In rendering the opinion expressed below, we have examined and relied on originals or copies, certified or otherwise identified to our satisfaction, of such documents, corporate records and other instruments and such agreements, certificates and receipts of public officials, certificates of officers or other representatives of the Company and others, and such other documents as we have deemed necessary or appropriate as a basis for rendering the opinion set forth below, including the following documents:


(i)the Amended and Restated Certificate of Incorporation of the Company;


(ii)the Amended and Restated Bylaws of the Company;



Horizon Technology Finance Corporation

August 2, 2019

Page 2


(iii)a Certificate of Good Standing with respect to the Company issued by the Secretary of State of the State of Delaware as of a recent date; and


(iv)the resolutions of the board of directors of the Company relating to, among other things, (a) the authorization and approval of the preparation and filing of the Registration Statement, the Prospectus and the Prospectus Supplement and (b) the authorization to enter into the Sales Agreement, certified as of the date hereof by an officer of the Company.
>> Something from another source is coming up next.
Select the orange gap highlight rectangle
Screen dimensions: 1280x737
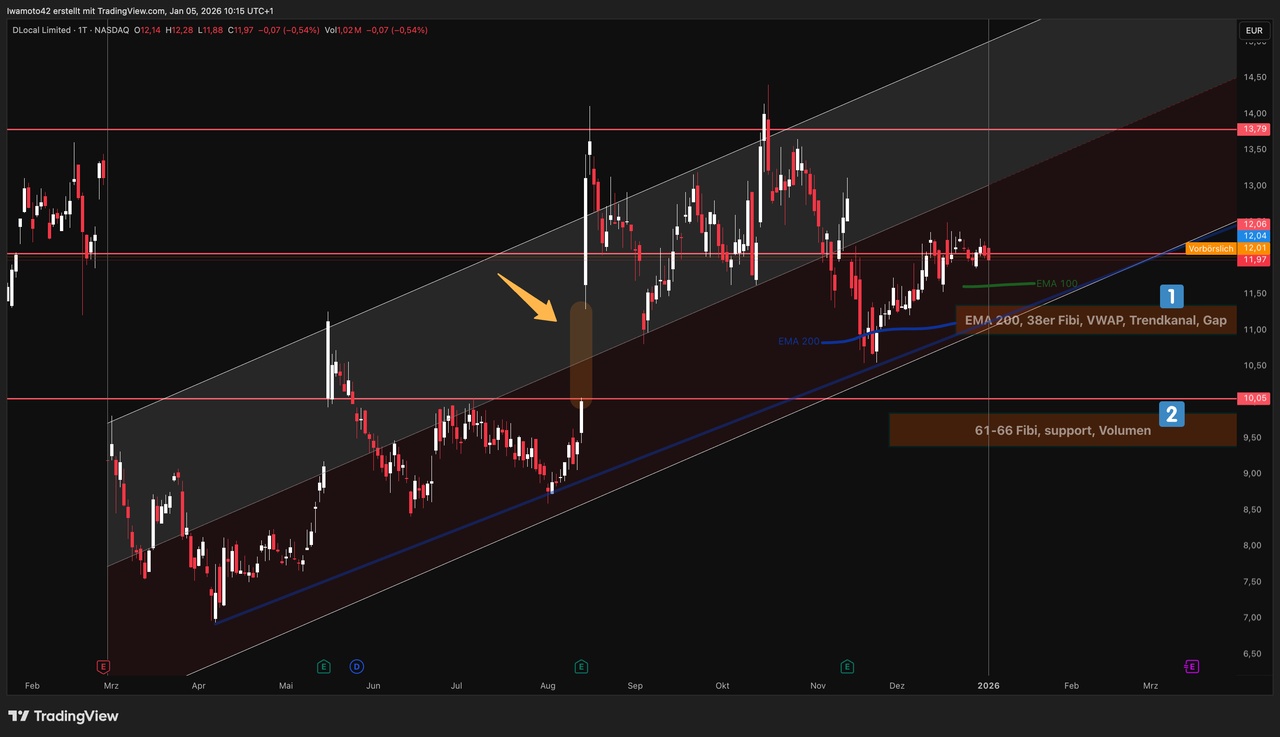581,355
As to the facts upon which this opinion is based, we have relied, to the extent we deem proper, upon certificates of public officials and certificates and written statements of agents, officers, directors and representatives of the Company.


In our examination, we have assumed the genuineness of all signatures, the authenticity of all documents submitted to us as original documents and the conformity to original documents of all documents submitted to us as copies. In addition, we have assumed (i) the legal capacity of all natural persons and (ii) the legal power and authority of all persons signing on behalf of the parties to such documents (other than the Company).


On the basis of the foregoing and subject to the assumptions and qualifications set forth in this letter, we are of the opinion that when (i) the Sales Agreement has been duly executed and delivered by the parties thereto and (ii) the Shares are (a) issued and delivered against receipt by the Company of payment therefor at a price per Share not less than the par value per share of the Common Stock as contemplated by the Registration Statement and the Prospectus contained therein and in accordance with the terms of the Sales Agreement and (b) if applicable, countersigned by the transfer agent, the Shares will be validly issued, fully paid and nonassessable.


The opinion expressed herein is limited to the General Corporation Law of the State of Delaware. We are members of the bar of the State of New York.


We assume no obligation to advise you of any changes in the foregoing subsequent to the date of this opinion letter.



Horizon Technology Finance Corporation

August 2, 2019

Page 3


We hereby consent to the filing of this opinion letter as an exhibit to a Form 8-K and to the reference to this firm under the caption “Legal Matters” in the prospectus which forms a part of the Registration Statement. In giving such consent, we do not thereby admit that we are in the category of persons whose consent is required under Section 7 of the Securities Act or the rules and regulations of the Commission thereunder.